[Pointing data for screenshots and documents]
--- BEGIN ---
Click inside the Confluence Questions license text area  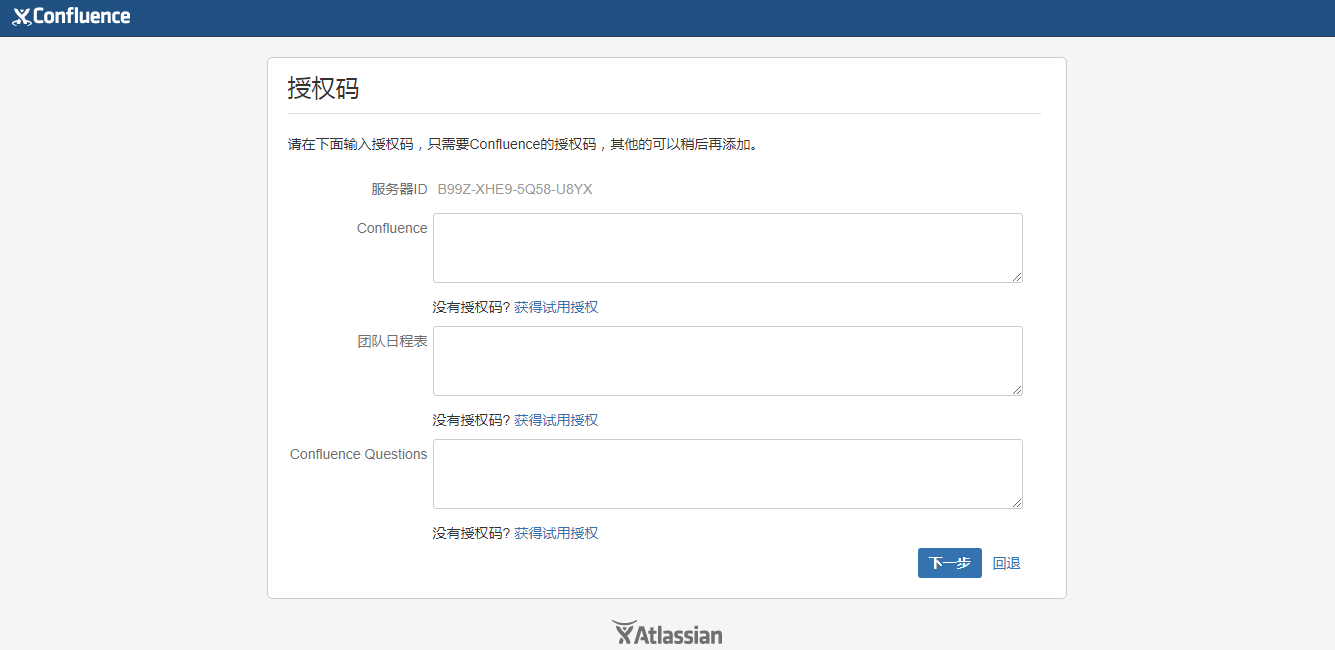pyautogui.click(x=727, y=473)
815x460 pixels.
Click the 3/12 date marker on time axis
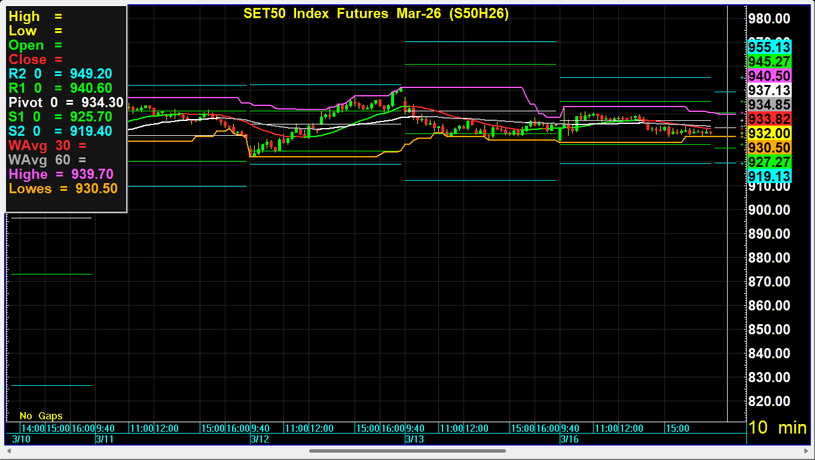[x=259, y=439]
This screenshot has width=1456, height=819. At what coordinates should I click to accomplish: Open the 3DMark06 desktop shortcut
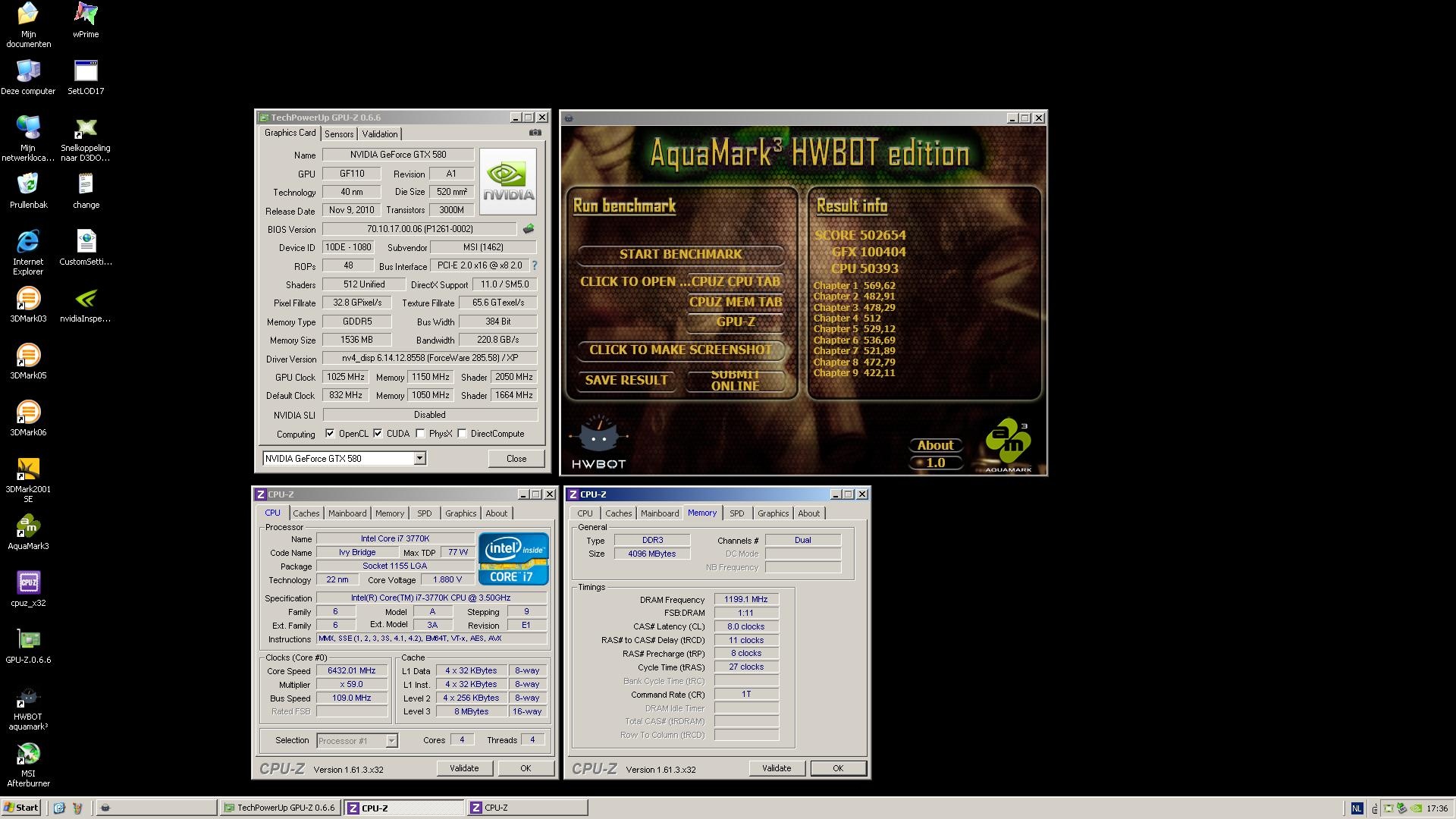click(28, 413)
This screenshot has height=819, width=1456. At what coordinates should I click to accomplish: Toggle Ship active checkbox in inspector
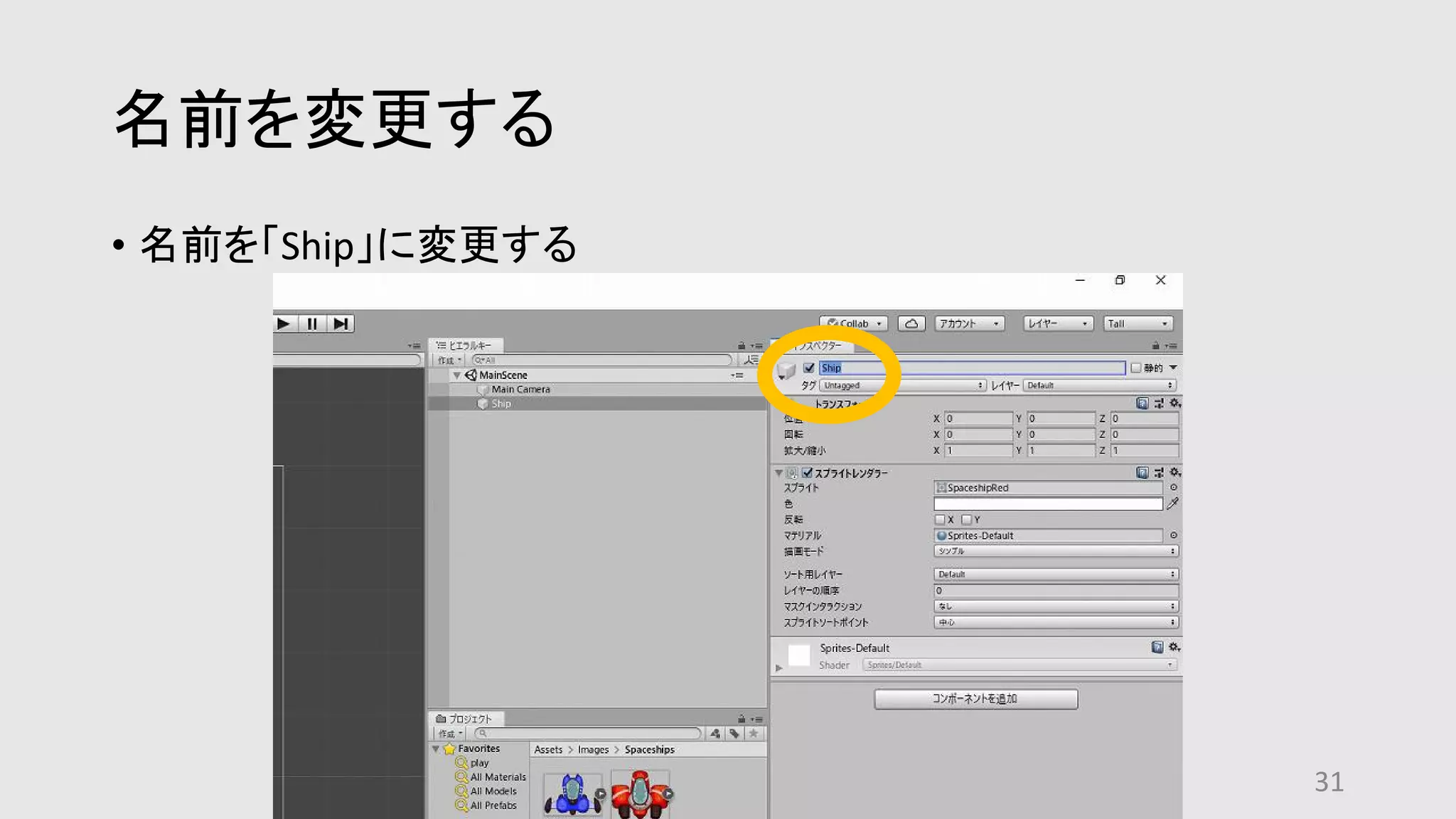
--- END ---
- **Requirement**:
Show each line of the listing that contains the word "coordinates", matching case exactly.

- **Problem solution**:
This screenshot has width=1456, height=819. At what coordinates should I click to accomplish: Open the 3DMark06 desktop shortcut
This screenshot has height=819, width=1456. At what coordinates should I click to accomplish: Toggle Ship active checkbox in inspector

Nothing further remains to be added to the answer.